Due to the large unemployment rate in Kenya, which runs 60-80%, those who have been able to secure employment are very well respected and admired. Women often struggle since the agricultural work is typically given to men. Kenana Knitters has give
n women in this region the opportunity to find stable work. This worthwhile social aim was created solely in the hopes of increasing income for local families. Thankfully, they have had great success thus far.
Proceeds from these Knitter Critters have done great things for all the women involved. They have completed construction of both a kitchen facility equipped with specialized drying racks for wool in the rainy season and a health center, located at the farm, that offers AIDS testing and general health check ups. Women are also much better able to pay for their children’s tuition at local schools. A program has even been set up to help the women learn how to read.

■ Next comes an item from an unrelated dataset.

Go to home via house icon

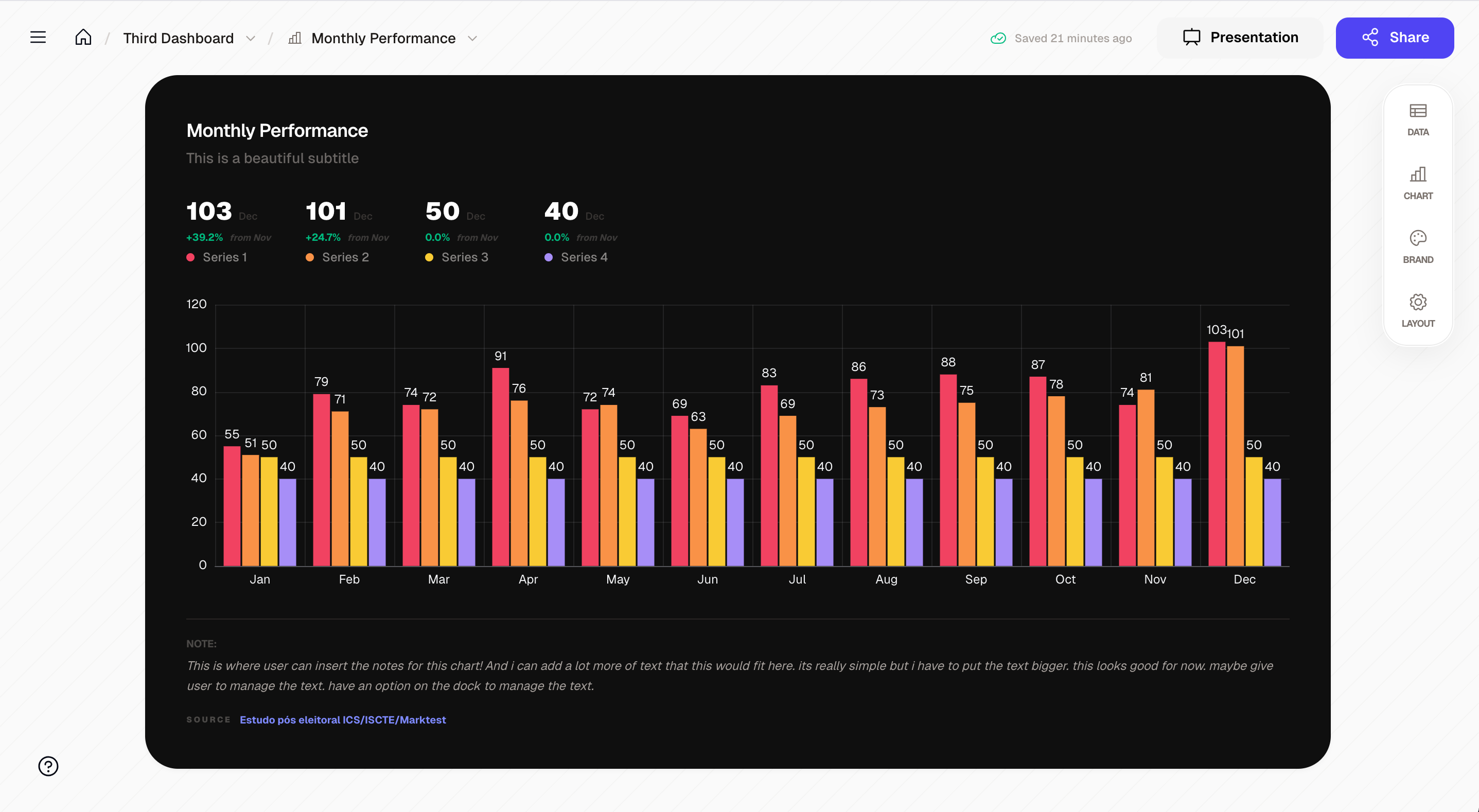click(83, 38)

Initially, Kenana Knitters started out with only one dozen women. As time has passed and the company flourished, the group has grown to over 300 knitters and 400 spinners. Due to the great demand of wool, the organization is now also buying wool from other local sheep farmers in the Njoro region. The number of those benefitting from this organization seems to be on a constant incline.
The women of Kenana Knitters gather daily to knit their craft. Luckily, they are not only good at what they do but they also LOVE their work! After each piece is completed, the women sign their name on the story card accompanying the knitted animal. These critters not only go to a great cause but have influenced as well as benefited the lives of many.